During that time I stopped going to church, I still believed in God but decided that perhaps I didn't believe in "religion." At one point I thought that maybe if I studied different denominations I could find one that better "fit" me, but I didn't get far with that thought. Finally after a ten+ year lapse I discovered Catholicism. Studying the faith gave me answers to the many gnawing questions I had. The more I read, the more it made sense to me. It was no longer a matter of finding a church to "fit" me, but becoming part of the one, true Church established by Christ.

A big factor in my conversion was the Catholic concept of salvation. Deep down I always had the belief that salvation wasn't a simple one time commitment, but an ongoing responsibility.
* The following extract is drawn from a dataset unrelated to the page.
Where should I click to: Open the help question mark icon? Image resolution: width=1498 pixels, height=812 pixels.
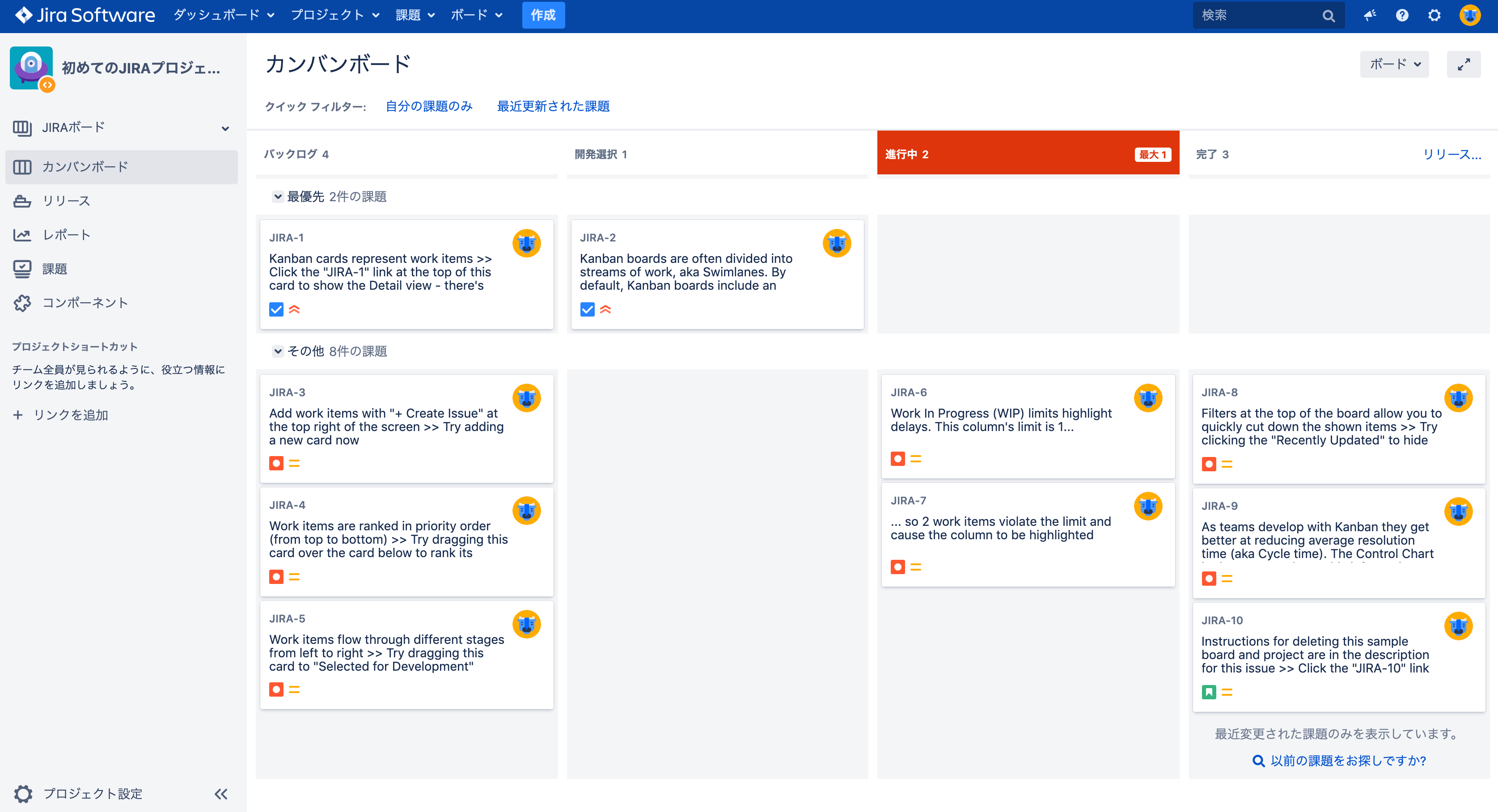coord(1402,15)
The teachings of the Church confirmed that for me and I've found that I have far more confidence in my salvation now than I ever did before. To me, the protestant concept is like an easy out. One doesn't really have to work that hard to earn their place in heaven. Or it's an easy out in that if I'm predestined, then I can live however I like and then God will let me know when it's time for me to commit. I was worried that perhaps I wasn't called to be saved but am thankful now to know that all are called. The concept of free will was a big thing for me and I wrote two lengthy posts on it. If we have no free will, then what is the purpose of trying to be good? Without free will, we are merely puppets in God's hand and it won't matter how we live because he will take the puppets He likes up to heaven and condemn the others to hell. If we're supposed to build a relationship with God, we have to make the choice to do so. Even in the protestant denominations one still has to choose to be saved. And for the record, I do still believe that salvation is a gift from God, but as Father Phan said today, "We have to choose to accept that gift and keep accepting it." We can't simply accept it once and then put it on the shelf. I know that because I continue to accept God's graces, they are are working in my life. I know that my salvation is dependent on my choices and not a one time commitment. I know that for the first time, I am on the right track in building a relationship with Christ. I know that I still have a long way to go, but I am anxious and excited to be a part of the journey.

1 comment:

Greg Long (Australia) said...

According to John Henry Cardinal Newman predestination to grace is wholly gratuitous but predestination to glory depends upon one's forseen merits and thus requires good works.

Because God has the immediacy of all knowledge, past, present and future St. Gregory of Nyssa puts predestination this way- "For those whom He (God) foreknew he also predestined.......and those He predestined he also called; and those whom he called He also justified, and those whom He justified He also glorified."

God's foreknowledge does not prevent me from doing what I freely will to do. The fact is that He knows me so intimately that He knows what I will do or fail to do but that does not mean He causes that act or omission.

The skilled weather analyst may know that there will be torrential rain but that does not mean he causes it.